At a median follow-up of 17.1 months, the median PFS was 6.3 months (95% CI, 5.7-7.1) with the addition of atezolizumab versus 5.6 months (95% CI, 5.6-5.7) with chemotherapy alone (HR, 0.71; 95% CI, 0.60-0.85; P = 0.0001). The 12-month PFS rates were 24.7% versus 12.0%, respectively.
In the phase III IMpower150 trial, also presented at the 2018 ASCO Annual Meeting, the combination of atezolizumab, bevacizumab (Avastin), carboplatin, and paclitaxel (ABCP) reduced the risk of death by 22% compared with bevacizumab and chemotherapy (BCP) in patients with advanced wild-type NSCLC.
The median OS with the addition of the PD-L1 inhibitor atezolizumab was 19.2 months (95% CI, 17.0-23.8) compared with 14.7 months (95% CI, 13.3-16.9) in the BCP arm (HR, 0.78; 95% CI, 0.64-0.96; P = .0164).

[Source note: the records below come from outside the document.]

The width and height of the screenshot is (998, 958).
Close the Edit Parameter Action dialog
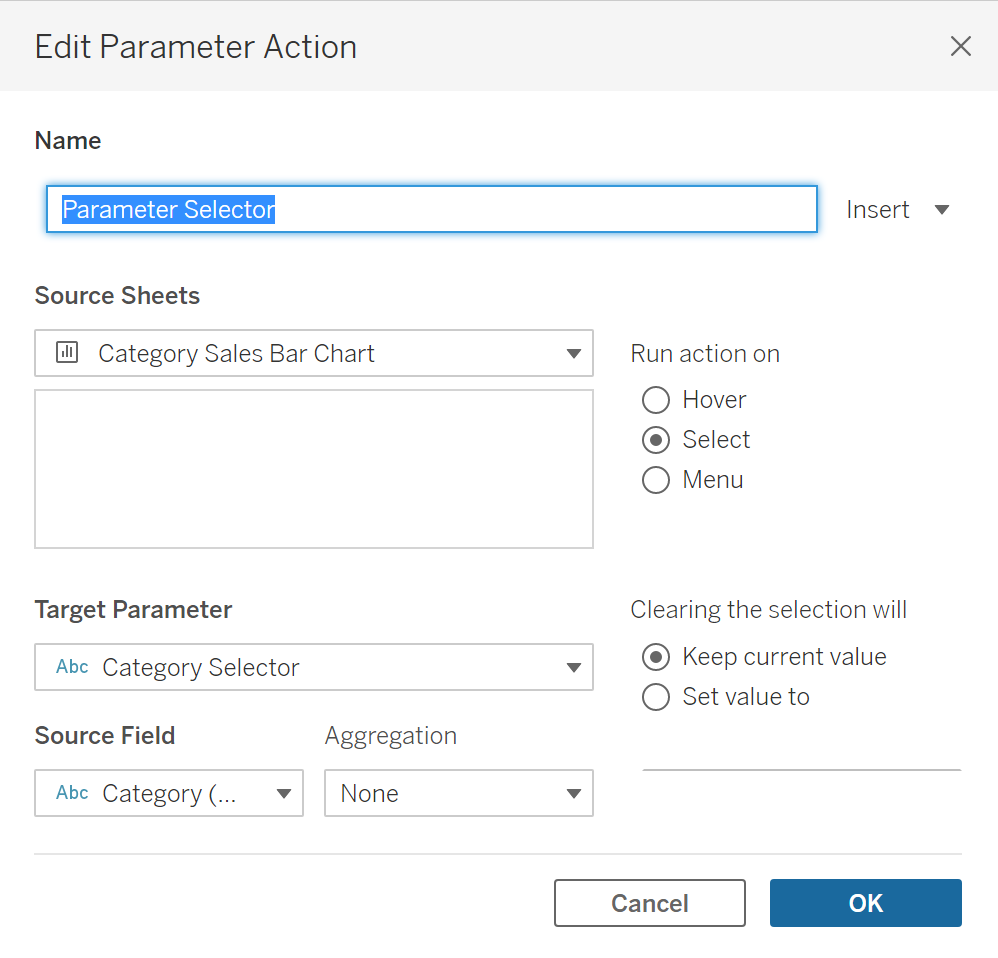point(960,46)
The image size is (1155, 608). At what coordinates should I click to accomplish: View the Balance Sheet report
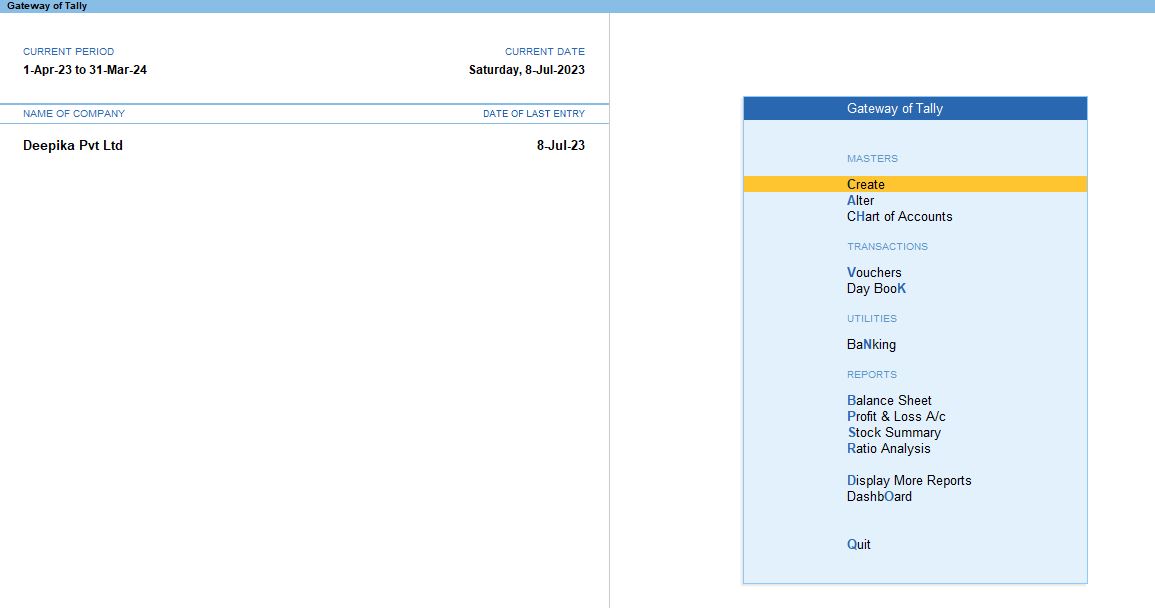click(x=889, y=400)
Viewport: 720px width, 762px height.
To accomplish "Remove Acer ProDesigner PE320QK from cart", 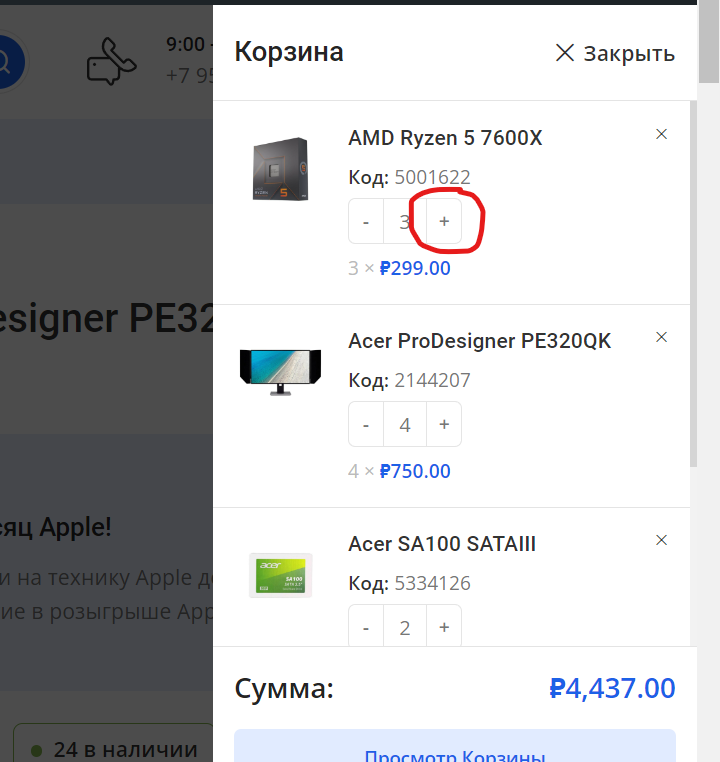I will pyautogui.click(x=661, y=337).

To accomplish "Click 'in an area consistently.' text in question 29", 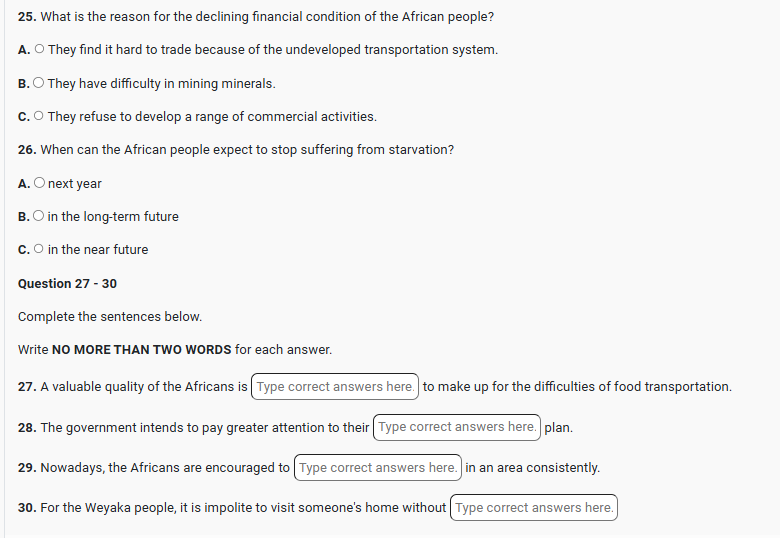I will (x=532, y=468).
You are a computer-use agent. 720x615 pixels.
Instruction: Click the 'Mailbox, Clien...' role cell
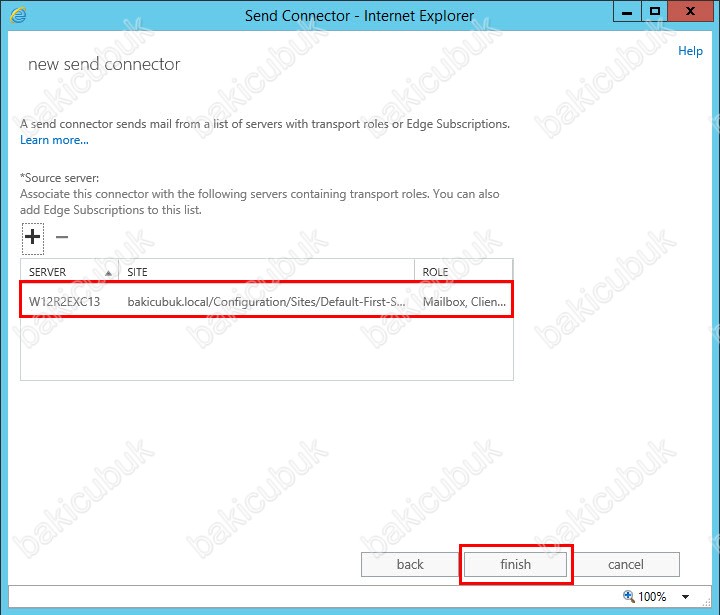(x=464, y=301)
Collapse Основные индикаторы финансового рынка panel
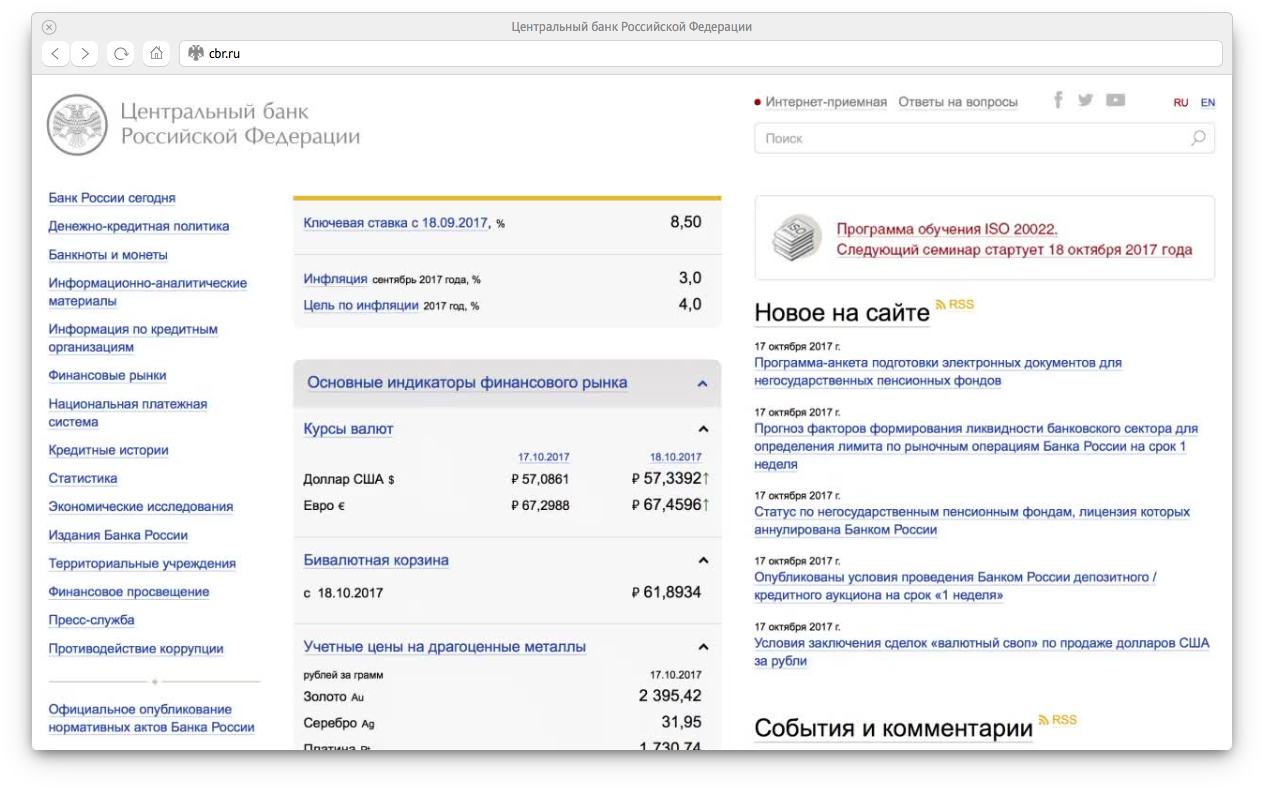 coord(702,383)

The 24-month OS rate with atezolizumab was 43% compared with 34% for BCP. ABCP also improved median PFS by 1.5 months compared with BCP (8.3 vs 6.8 months; HR, 0.59; 95% CI, 0.50-0.70; P <.0001).
Based on data from the IMpower150 trial, the FDA is currently reviewing a supplemental new drug application for the ABCP regimen in nonsquamous metastatic NSCLC. The FDA is scheduled to make its decision on the sBLA by September 5, 2018.
Genentech also announced in May 2018 that in the phase III IMpower130 study, adding atezolizumab to nab-paclitaxel and carboplatin in the frontline setting significantly improved OS in patients with advanced nonsquamous non—small cell lung cancer. The company plans to share the study data at an upcoming oncology meeting.